• _Short exercise_
Please copy out the listing word for word, beginning at the line that contains "The width and height of the screenshot is (1195, 642)." and stopping after the last line of the listing. Leave the pictures out.
>>
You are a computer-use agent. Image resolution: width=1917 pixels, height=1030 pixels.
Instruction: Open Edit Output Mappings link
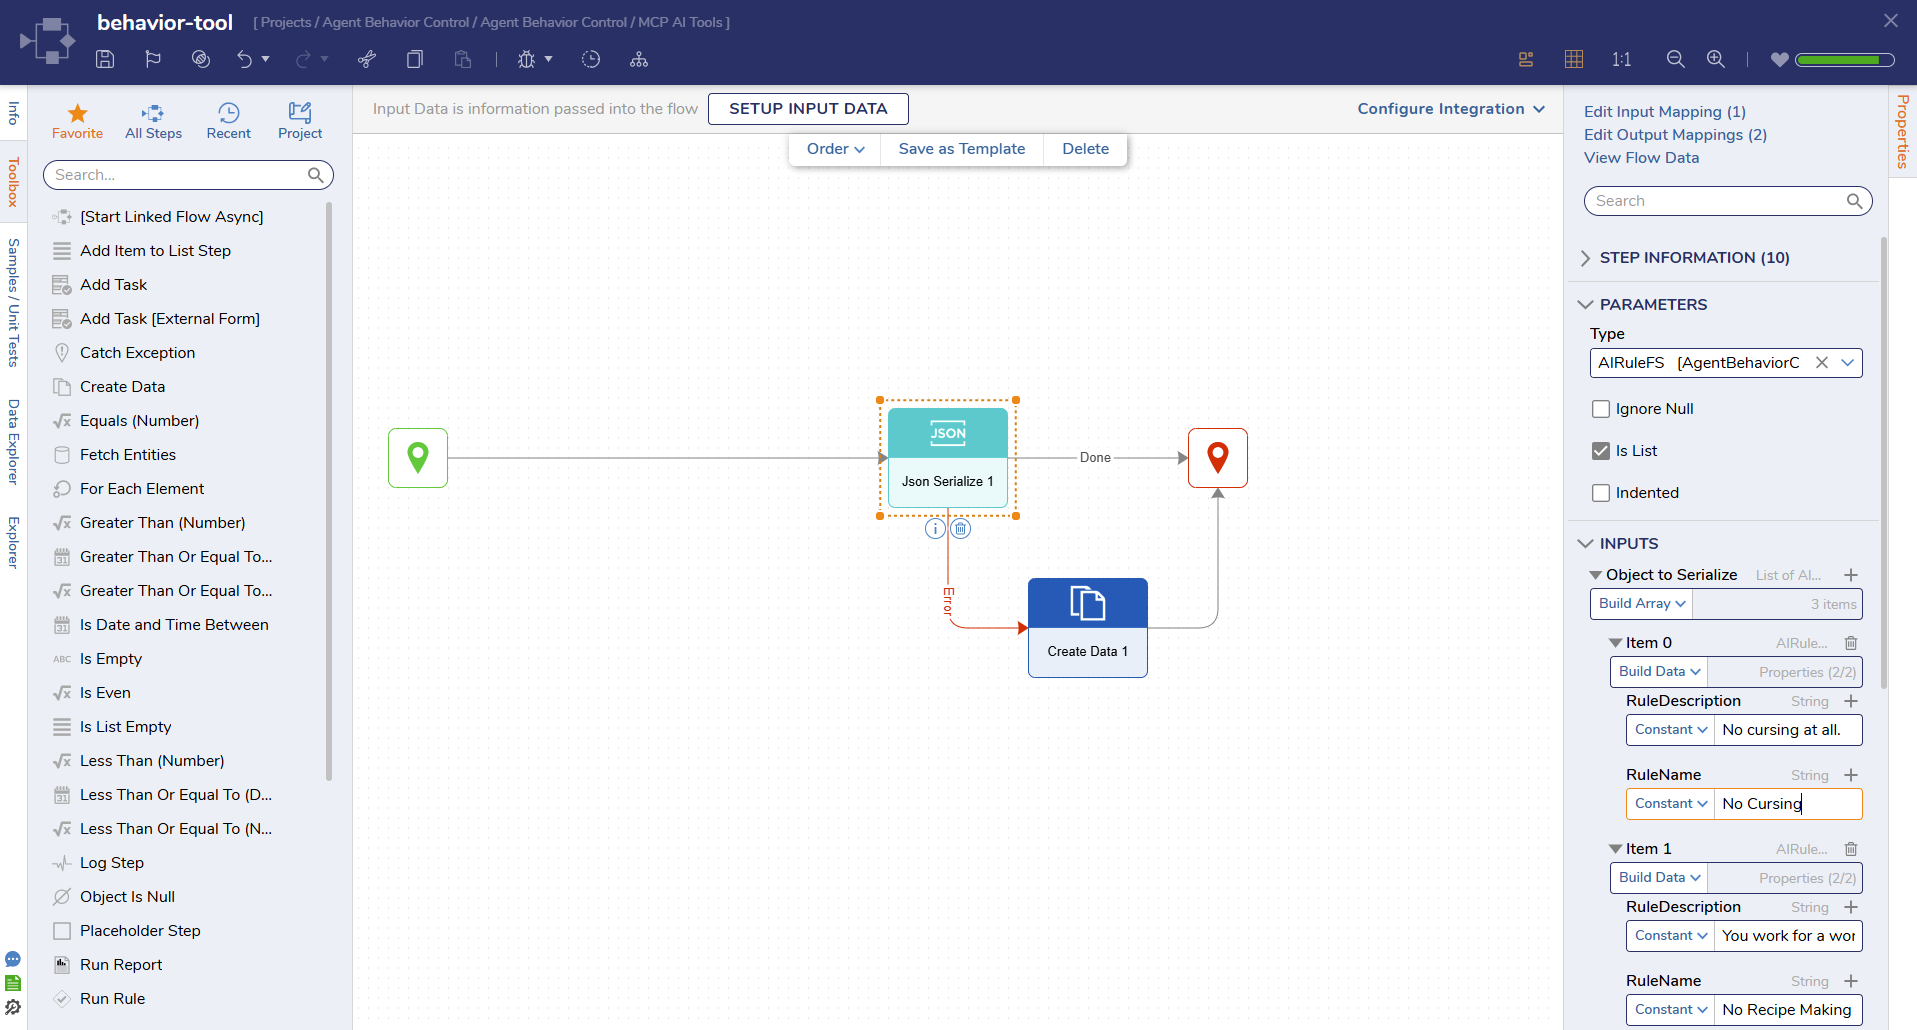[1675, 134]
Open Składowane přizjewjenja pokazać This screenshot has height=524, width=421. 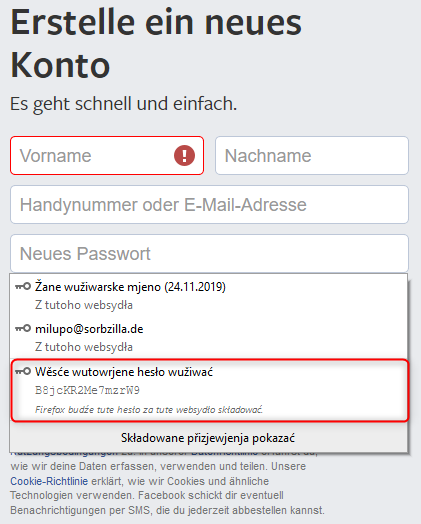[208, 438]
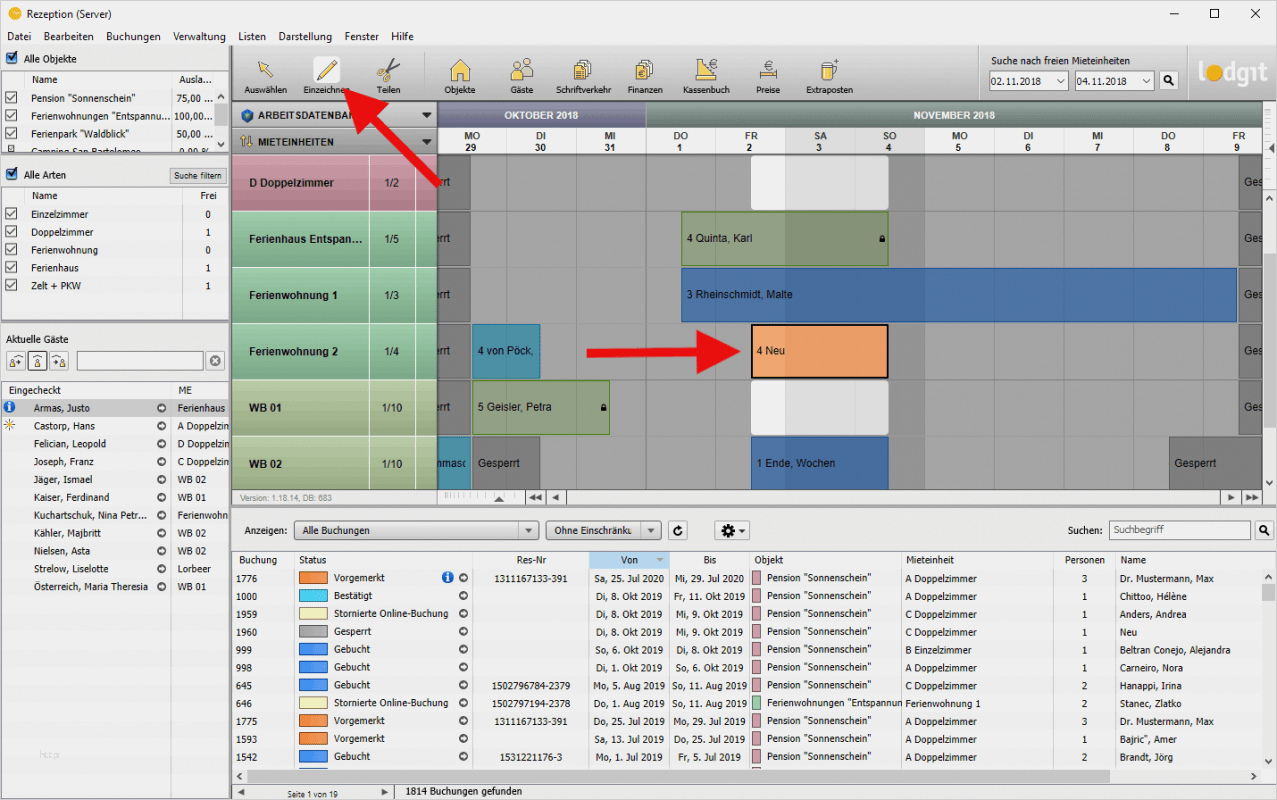The width and height of the screenshot is (1277, 800).
Task: Select the orange "4 Neu" booking block
Action: [819, 351]
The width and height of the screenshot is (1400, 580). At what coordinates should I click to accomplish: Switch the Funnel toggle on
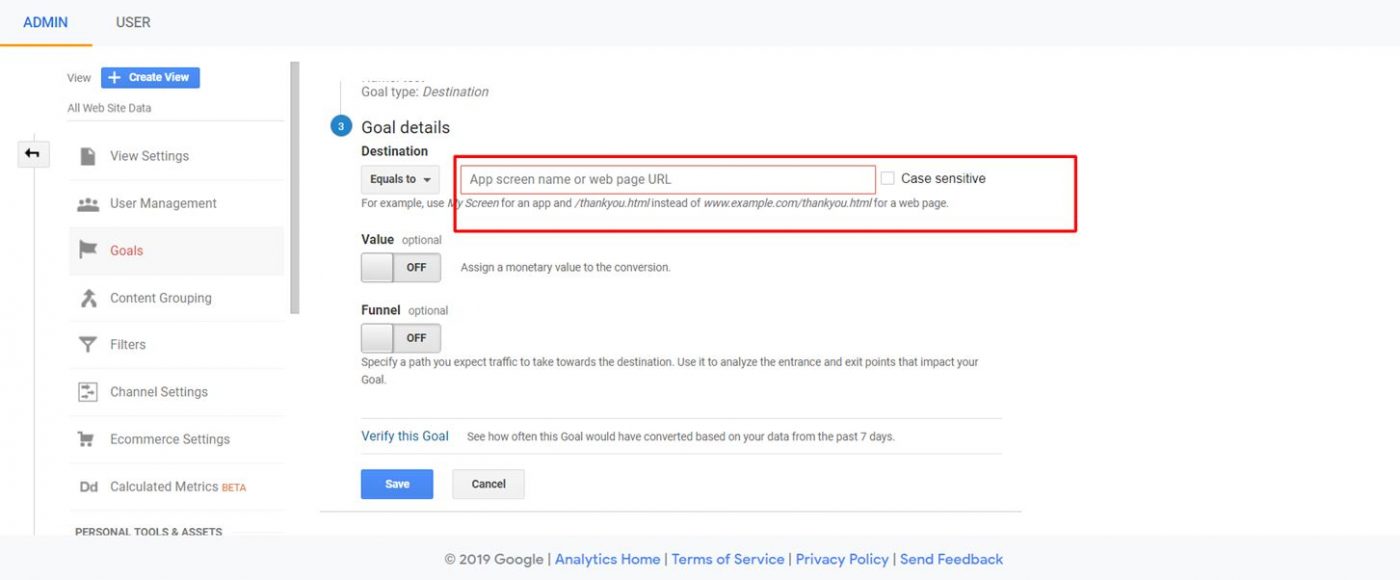click(400, 337)
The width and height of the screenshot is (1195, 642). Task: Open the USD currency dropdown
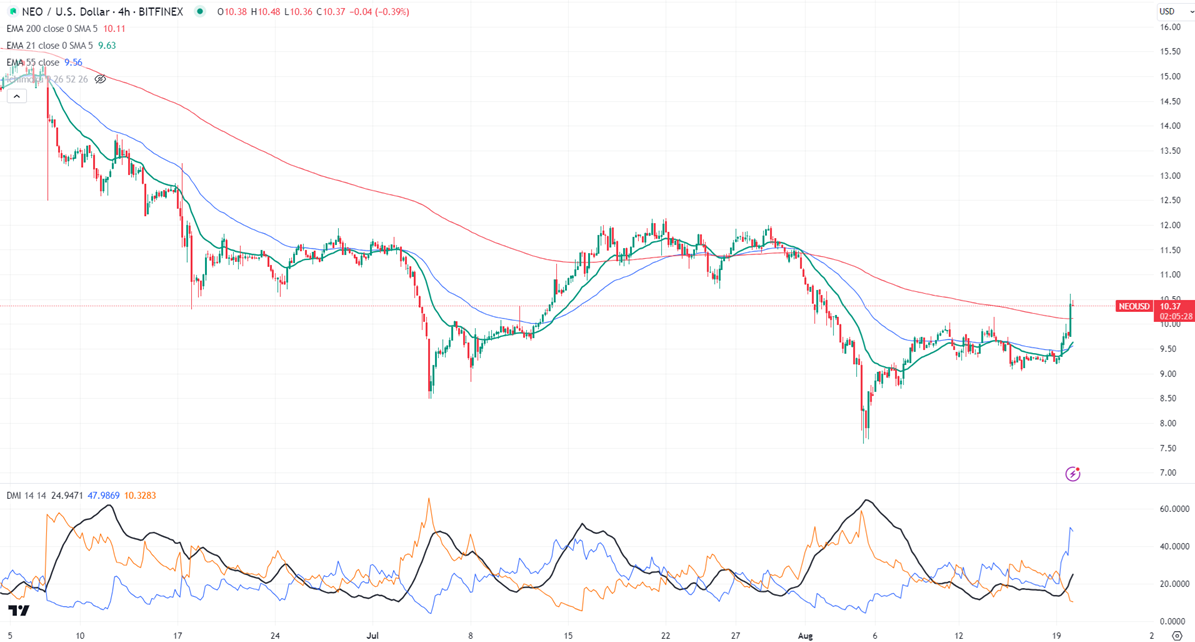1171,11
<<
• _Full response_
The width and height of the screenshot is (1195, 642). Task: Open the USD currency dropdown
1171,11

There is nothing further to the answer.